◆ PROBLEM REQUIREMENTS
Scan the listing and copy each line where the word "table" is present.

◆ MATERIAL PROVIDED
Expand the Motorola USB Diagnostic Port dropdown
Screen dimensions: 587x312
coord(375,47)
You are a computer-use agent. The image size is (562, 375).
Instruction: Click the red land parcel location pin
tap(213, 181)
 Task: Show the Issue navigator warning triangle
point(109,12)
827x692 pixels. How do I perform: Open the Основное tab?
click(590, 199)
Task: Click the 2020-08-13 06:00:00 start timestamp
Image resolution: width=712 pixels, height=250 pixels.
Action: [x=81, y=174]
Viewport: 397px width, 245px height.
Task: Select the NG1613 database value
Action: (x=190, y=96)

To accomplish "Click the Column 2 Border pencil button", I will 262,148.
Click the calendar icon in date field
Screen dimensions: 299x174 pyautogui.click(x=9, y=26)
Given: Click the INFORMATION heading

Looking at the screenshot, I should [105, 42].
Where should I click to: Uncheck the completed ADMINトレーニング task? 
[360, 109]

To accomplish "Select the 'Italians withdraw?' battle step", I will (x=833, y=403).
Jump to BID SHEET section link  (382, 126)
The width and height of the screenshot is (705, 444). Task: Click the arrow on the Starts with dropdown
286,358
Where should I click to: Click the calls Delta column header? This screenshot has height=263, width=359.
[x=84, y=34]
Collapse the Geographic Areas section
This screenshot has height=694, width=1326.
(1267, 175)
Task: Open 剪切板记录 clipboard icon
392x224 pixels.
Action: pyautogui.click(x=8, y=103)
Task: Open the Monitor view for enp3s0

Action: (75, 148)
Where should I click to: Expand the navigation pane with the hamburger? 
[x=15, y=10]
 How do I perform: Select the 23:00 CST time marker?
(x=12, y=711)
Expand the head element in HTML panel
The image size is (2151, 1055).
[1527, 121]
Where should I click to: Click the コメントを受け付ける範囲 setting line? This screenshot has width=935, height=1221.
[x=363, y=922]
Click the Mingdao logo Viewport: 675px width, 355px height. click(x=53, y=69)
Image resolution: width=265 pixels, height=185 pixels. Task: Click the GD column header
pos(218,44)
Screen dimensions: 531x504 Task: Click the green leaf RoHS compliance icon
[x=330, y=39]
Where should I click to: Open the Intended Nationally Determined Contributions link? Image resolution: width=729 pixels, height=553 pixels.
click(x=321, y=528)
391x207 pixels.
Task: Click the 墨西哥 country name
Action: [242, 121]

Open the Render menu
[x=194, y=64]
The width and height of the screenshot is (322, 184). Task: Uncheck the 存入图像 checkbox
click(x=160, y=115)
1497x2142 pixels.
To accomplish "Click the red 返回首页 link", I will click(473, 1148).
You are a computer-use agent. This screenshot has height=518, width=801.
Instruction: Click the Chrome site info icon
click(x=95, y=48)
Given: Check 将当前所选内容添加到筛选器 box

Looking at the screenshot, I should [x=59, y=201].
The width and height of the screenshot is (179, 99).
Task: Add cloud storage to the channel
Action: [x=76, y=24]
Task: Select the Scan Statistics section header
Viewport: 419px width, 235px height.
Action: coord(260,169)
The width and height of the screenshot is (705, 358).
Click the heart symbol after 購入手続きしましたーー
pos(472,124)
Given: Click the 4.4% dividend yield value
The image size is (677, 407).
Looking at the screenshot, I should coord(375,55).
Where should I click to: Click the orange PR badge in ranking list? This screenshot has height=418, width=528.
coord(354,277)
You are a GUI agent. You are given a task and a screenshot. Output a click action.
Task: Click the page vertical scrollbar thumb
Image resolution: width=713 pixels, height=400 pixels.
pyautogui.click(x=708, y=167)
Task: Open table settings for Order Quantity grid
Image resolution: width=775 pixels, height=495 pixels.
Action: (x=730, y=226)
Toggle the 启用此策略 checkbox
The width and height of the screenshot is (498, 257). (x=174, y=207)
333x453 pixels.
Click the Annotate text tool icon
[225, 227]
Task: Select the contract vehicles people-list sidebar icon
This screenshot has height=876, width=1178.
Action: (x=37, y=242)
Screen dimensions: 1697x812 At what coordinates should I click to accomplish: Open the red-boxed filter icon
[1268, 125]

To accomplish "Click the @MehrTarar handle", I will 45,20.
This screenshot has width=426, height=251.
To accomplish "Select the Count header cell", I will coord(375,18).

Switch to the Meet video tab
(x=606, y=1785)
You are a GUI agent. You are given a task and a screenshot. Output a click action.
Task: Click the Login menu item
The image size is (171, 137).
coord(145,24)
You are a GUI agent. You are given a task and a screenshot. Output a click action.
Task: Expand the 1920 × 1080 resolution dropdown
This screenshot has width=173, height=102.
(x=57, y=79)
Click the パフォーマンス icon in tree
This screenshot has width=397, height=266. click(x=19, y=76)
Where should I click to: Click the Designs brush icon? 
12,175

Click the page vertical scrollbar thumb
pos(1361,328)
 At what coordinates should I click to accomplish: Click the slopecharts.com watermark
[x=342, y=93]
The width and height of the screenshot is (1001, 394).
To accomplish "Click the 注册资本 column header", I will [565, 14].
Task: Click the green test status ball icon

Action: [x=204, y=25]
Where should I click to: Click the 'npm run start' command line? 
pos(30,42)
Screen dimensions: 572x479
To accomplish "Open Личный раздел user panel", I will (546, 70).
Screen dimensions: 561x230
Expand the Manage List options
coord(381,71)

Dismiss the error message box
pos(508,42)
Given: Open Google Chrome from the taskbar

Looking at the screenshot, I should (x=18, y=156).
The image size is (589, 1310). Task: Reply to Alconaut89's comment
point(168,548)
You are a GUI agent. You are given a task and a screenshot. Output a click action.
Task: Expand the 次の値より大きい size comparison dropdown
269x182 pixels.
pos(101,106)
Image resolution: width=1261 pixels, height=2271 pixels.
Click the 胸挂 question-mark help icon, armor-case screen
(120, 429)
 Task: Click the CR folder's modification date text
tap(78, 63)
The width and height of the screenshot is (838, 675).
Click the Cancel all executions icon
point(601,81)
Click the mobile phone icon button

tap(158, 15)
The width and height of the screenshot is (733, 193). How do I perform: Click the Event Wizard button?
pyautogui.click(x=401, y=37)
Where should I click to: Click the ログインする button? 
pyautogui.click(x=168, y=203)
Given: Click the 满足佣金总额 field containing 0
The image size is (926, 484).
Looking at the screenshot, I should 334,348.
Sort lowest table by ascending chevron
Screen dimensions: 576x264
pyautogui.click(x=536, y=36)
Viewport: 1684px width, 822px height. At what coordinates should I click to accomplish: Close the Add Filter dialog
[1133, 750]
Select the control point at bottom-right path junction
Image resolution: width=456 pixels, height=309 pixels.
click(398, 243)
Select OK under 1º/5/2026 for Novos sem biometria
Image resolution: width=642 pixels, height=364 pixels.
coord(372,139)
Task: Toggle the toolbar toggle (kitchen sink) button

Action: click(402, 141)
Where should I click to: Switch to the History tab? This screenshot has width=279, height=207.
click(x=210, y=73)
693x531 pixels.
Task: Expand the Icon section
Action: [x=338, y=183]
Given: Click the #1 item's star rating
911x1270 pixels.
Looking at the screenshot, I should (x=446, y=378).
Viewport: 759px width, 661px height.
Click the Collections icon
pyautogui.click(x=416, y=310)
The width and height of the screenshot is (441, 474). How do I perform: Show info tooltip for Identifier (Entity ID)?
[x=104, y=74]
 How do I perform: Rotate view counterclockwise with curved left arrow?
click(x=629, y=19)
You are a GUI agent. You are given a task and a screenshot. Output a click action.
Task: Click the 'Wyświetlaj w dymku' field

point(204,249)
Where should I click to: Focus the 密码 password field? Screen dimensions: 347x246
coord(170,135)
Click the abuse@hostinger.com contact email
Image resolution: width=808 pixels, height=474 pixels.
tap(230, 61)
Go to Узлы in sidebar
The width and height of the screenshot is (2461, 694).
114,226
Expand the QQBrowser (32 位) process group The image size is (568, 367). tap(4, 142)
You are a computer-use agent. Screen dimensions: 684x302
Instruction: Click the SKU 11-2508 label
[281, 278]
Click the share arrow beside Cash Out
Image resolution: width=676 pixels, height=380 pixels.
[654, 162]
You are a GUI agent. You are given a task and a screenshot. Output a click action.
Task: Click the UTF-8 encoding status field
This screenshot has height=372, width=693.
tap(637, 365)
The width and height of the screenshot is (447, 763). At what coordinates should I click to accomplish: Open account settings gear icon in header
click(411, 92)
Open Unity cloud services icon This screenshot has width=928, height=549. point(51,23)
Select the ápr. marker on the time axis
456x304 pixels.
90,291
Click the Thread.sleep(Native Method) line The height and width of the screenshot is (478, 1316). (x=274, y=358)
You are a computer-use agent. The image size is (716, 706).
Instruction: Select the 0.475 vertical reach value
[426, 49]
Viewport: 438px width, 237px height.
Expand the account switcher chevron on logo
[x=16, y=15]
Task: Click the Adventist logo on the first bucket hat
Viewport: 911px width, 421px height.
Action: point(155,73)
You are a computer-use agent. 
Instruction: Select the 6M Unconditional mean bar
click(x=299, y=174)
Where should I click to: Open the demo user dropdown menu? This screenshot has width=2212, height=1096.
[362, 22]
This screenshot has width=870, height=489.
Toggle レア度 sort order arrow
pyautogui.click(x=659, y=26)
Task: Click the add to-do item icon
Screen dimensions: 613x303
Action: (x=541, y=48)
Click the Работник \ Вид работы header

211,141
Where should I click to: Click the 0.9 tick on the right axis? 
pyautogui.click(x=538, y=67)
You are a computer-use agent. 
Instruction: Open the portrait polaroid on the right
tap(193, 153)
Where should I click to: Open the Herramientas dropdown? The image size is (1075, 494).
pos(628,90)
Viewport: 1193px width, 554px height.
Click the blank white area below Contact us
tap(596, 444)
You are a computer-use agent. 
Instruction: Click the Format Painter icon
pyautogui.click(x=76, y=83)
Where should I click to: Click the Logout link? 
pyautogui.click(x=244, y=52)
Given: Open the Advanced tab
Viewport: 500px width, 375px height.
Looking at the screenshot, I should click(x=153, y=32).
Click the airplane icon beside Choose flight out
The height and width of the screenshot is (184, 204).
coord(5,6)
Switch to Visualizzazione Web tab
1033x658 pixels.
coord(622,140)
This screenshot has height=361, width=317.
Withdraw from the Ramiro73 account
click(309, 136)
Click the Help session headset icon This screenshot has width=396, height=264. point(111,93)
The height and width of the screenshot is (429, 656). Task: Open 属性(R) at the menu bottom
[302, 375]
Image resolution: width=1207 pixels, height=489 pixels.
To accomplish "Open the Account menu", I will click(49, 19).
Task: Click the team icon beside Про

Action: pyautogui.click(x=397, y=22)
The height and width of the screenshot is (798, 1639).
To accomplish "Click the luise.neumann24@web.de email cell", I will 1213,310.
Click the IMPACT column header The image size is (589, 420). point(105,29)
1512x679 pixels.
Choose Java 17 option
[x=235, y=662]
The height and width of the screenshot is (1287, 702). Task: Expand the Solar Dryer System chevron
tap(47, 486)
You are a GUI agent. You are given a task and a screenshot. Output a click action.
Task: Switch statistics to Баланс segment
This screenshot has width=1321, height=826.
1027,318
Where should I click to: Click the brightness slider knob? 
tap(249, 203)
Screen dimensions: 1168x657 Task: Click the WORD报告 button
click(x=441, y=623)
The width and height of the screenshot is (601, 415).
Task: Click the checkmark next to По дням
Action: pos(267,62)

◆ ANSWER BOX
Task: Open table settings for Order Quantity grid
Sort lowest table by ascending chevron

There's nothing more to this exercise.